◆ WHAT YOU HAVE TO DO
Across the data below, how many lines hold "Worm"? Answer with that number and nothing else.

◆ MATERIAL FOR THIS TASK
•••
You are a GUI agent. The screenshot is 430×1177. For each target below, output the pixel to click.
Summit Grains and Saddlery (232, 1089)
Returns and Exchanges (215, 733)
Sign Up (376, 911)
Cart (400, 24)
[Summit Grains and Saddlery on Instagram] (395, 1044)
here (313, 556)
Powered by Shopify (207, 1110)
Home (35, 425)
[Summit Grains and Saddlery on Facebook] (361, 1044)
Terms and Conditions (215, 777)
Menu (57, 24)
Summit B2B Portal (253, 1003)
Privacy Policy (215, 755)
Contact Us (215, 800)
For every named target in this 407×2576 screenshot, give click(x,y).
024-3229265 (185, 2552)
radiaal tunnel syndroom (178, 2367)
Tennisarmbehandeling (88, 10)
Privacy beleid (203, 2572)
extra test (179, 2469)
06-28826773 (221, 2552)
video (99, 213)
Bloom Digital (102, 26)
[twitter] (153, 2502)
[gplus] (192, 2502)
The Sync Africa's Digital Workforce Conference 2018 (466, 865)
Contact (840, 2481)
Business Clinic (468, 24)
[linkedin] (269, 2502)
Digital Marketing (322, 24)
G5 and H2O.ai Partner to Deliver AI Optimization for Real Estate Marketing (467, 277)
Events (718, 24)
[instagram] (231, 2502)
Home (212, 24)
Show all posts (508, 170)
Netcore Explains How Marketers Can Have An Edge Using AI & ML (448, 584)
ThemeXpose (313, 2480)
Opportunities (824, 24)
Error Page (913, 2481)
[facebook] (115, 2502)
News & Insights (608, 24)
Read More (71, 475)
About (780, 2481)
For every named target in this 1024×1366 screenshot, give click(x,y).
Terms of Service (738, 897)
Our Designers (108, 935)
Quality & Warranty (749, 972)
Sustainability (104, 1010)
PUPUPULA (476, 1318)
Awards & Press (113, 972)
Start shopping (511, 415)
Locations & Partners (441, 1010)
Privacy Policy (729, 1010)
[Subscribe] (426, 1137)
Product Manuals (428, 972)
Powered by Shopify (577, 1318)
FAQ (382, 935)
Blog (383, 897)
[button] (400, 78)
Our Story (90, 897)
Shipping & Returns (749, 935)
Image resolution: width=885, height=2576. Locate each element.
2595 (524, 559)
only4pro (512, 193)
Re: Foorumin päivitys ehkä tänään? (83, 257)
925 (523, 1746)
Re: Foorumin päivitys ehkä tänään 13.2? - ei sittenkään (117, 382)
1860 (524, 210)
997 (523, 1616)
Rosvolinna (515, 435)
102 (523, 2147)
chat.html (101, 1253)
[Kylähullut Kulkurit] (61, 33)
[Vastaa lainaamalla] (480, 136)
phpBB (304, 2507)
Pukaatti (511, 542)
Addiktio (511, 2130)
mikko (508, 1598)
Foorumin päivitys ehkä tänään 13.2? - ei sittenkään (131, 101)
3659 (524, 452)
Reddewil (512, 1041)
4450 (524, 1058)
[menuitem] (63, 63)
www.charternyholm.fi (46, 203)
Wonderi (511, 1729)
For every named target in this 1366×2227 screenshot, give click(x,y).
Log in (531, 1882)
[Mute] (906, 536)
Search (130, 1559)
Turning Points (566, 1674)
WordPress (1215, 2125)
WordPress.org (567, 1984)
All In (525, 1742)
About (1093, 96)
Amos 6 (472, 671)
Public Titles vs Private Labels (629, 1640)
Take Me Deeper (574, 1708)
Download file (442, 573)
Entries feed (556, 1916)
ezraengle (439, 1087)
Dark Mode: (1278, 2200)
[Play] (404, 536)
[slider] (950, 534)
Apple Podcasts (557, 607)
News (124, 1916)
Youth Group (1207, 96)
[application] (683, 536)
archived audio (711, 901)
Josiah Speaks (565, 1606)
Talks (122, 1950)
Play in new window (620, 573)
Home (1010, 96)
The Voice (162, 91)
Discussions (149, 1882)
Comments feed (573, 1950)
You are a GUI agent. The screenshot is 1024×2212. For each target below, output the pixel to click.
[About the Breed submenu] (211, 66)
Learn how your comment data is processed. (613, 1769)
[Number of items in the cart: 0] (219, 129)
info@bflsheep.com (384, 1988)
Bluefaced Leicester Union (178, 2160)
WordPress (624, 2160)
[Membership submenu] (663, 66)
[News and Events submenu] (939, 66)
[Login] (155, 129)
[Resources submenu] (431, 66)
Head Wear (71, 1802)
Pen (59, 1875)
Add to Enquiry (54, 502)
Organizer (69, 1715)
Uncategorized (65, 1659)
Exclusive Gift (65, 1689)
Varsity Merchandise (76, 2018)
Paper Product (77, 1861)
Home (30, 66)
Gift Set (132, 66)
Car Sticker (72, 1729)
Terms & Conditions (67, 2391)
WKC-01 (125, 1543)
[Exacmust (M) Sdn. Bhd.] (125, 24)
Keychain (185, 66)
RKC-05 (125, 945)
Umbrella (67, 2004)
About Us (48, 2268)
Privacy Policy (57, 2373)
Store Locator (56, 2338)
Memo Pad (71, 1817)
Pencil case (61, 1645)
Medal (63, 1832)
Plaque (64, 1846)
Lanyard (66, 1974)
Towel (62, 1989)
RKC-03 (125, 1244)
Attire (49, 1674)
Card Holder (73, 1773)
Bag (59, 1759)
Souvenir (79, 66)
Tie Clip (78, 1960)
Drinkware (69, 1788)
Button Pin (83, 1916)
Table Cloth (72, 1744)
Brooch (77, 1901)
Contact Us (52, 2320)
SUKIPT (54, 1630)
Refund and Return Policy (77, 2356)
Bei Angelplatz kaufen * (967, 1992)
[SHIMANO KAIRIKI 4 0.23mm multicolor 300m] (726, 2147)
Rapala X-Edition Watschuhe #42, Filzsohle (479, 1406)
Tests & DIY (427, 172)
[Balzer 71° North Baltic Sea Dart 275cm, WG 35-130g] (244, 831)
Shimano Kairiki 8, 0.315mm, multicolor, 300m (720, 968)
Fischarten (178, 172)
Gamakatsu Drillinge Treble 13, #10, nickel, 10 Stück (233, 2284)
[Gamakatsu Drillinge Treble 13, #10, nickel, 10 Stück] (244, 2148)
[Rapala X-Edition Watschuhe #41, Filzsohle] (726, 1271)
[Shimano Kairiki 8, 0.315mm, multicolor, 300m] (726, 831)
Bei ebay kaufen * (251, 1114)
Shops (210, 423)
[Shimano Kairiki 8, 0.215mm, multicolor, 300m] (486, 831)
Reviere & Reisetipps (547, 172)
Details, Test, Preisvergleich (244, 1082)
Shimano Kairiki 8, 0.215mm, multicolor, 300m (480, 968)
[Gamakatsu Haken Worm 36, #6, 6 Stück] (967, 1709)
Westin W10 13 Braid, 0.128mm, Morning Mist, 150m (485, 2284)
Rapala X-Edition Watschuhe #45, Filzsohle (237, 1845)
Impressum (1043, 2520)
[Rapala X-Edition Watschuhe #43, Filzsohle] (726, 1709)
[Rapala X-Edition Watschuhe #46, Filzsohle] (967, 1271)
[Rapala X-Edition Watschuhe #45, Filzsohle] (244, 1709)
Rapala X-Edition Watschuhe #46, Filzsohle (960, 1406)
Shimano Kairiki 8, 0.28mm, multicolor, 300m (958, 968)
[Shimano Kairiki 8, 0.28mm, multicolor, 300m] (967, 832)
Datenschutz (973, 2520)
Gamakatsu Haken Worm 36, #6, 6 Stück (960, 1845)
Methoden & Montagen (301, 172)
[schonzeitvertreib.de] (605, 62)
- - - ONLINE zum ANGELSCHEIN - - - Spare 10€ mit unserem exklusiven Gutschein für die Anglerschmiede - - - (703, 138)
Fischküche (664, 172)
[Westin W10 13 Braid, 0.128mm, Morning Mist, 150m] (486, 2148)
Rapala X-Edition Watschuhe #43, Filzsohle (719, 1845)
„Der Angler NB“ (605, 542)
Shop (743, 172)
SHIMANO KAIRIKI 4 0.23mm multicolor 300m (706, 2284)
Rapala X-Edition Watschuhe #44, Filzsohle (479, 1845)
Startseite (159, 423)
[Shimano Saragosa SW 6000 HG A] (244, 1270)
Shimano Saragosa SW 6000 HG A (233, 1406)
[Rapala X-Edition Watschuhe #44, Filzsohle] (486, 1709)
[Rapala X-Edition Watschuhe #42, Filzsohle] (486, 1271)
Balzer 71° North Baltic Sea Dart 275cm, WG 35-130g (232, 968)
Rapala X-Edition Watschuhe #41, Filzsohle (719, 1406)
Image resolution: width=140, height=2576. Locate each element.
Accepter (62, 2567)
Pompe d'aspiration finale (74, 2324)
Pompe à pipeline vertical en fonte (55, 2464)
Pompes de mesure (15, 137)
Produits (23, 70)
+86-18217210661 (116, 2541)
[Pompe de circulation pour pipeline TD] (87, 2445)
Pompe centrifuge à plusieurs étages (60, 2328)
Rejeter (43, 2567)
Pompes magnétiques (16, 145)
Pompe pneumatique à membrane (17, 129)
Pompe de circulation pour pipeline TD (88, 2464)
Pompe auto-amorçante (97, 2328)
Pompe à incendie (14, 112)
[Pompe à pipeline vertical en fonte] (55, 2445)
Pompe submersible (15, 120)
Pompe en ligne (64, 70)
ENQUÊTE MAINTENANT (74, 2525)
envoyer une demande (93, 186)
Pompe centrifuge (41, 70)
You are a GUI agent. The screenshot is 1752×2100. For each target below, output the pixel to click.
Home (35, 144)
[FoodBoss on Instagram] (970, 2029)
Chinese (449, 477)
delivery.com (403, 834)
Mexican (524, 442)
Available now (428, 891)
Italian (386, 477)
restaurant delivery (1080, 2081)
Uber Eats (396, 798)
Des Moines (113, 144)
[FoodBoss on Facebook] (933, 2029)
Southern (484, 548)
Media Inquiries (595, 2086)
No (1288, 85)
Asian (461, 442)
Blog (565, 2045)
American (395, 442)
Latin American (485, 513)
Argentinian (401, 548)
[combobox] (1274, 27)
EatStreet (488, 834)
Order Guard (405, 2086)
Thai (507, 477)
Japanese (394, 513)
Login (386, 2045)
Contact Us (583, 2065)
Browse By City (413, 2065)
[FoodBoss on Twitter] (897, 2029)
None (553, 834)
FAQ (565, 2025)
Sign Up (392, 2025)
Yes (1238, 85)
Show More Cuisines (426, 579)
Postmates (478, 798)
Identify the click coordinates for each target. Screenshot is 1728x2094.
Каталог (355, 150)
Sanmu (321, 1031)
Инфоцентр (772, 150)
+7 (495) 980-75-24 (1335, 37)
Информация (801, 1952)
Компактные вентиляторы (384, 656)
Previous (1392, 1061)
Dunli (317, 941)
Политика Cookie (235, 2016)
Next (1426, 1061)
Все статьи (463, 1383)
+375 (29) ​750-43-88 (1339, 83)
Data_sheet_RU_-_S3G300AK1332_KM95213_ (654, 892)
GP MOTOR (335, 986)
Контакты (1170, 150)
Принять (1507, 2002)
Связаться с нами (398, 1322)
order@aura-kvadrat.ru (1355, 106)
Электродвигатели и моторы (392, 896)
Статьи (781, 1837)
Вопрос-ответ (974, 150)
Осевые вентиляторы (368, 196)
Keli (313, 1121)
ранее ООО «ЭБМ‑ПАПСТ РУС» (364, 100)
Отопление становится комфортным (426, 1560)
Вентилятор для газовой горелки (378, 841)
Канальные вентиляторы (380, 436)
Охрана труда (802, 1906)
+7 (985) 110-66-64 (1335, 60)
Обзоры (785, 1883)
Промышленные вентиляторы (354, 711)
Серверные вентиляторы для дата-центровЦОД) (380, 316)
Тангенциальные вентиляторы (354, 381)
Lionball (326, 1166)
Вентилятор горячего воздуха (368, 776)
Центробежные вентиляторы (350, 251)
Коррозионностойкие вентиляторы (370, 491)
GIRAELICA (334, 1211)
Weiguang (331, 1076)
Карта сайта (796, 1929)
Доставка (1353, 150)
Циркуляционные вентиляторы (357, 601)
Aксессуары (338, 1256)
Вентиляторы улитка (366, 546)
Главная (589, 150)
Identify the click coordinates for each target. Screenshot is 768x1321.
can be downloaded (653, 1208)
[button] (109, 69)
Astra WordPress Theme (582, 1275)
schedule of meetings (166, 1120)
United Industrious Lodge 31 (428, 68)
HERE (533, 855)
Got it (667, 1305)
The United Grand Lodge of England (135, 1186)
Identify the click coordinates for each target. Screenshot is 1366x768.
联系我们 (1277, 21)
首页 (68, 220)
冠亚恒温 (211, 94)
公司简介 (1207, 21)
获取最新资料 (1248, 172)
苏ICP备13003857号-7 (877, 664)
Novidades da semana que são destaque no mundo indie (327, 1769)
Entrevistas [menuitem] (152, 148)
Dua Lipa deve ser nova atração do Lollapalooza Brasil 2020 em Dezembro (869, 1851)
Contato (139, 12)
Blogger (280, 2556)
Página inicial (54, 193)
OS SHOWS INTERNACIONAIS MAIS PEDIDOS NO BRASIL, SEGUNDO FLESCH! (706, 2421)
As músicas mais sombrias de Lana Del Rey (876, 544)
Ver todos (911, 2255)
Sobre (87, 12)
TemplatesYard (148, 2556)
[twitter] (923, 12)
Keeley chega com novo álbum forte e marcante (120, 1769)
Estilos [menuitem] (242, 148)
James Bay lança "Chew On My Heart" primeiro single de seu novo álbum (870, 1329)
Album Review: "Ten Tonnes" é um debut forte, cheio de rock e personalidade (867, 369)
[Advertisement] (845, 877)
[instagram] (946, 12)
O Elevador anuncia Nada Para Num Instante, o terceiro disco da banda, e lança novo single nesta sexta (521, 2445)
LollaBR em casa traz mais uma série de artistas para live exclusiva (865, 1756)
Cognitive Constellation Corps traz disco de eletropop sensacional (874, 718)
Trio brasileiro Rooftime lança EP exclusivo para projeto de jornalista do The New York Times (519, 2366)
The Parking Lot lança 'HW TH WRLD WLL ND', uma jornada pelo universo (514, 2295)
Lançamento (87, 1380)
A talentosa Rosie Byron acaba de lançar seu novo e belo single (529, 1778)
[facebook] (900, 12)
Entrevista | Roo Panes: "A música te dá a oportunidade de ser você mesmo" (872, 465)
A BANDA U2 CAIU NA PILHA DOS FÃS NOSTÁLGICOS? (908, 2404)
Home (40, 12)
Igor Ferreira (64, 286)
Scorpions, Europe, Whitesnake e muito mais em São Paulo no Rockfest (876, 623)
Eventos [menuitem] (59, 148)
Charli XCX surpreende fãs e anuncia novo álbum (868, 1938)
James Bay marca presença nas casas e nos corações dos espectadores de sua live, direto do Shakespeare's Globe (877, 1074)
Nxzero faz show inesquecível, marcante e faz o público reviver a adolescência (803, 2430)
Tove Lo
•••
◆ RESPONSE TO THIS EXERCISE
2